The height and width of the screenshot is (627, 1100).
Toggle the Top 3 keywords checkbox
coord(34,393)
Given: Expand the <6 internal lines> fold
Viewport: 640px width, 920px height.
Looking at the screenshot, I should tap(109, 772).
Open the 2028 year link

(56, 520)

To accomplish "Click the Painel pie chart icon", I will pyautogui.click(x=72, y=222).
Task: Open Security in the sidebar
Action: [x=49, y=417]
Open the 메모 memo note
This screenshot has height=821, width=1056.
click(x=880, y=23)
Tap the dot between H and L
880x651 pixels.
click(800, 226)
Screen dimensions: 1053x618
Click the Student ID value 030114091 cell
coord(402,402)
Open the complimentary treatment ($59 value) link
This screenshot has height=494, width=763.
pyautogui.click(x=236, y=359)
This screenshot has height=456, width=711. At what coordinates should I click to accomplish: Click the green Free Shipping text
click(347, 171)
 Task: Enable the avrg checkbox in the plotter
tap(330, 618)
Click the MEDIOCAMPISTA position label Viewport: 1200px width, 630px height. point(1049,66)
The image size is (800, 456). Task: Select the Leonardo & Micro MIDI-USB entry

▶ [WHAT TO DO] Your response should hold only an exact copy of the lines above, from the one containing "880x651 pixels." through the end of the entries.

▶ [RESPONSE]
880x651 pixels.
click(800, 226)
Screen dimensions: 1053x618
Click the Student ID value 030114091 cell
coord(402,402)
Open the complimentary treatment ($59 value) link
This screenshot has height=494, width=763.
pyautogui.click(x=236, y=359)
This screenshot has height=456, width=711. At what coordinates should I click to accomplish: Click the green Free Shipping text
click(347, 171)
 Task: Enable the avrg checkbox in the plotter
tap(330, 618)
Click the MEDIOCAMPISTA position label Viewport: 1200px width, 630px height. point(1049,66)
The image size is (800, 456). Task: Select the Leonardo & Micro MIDI-USB entry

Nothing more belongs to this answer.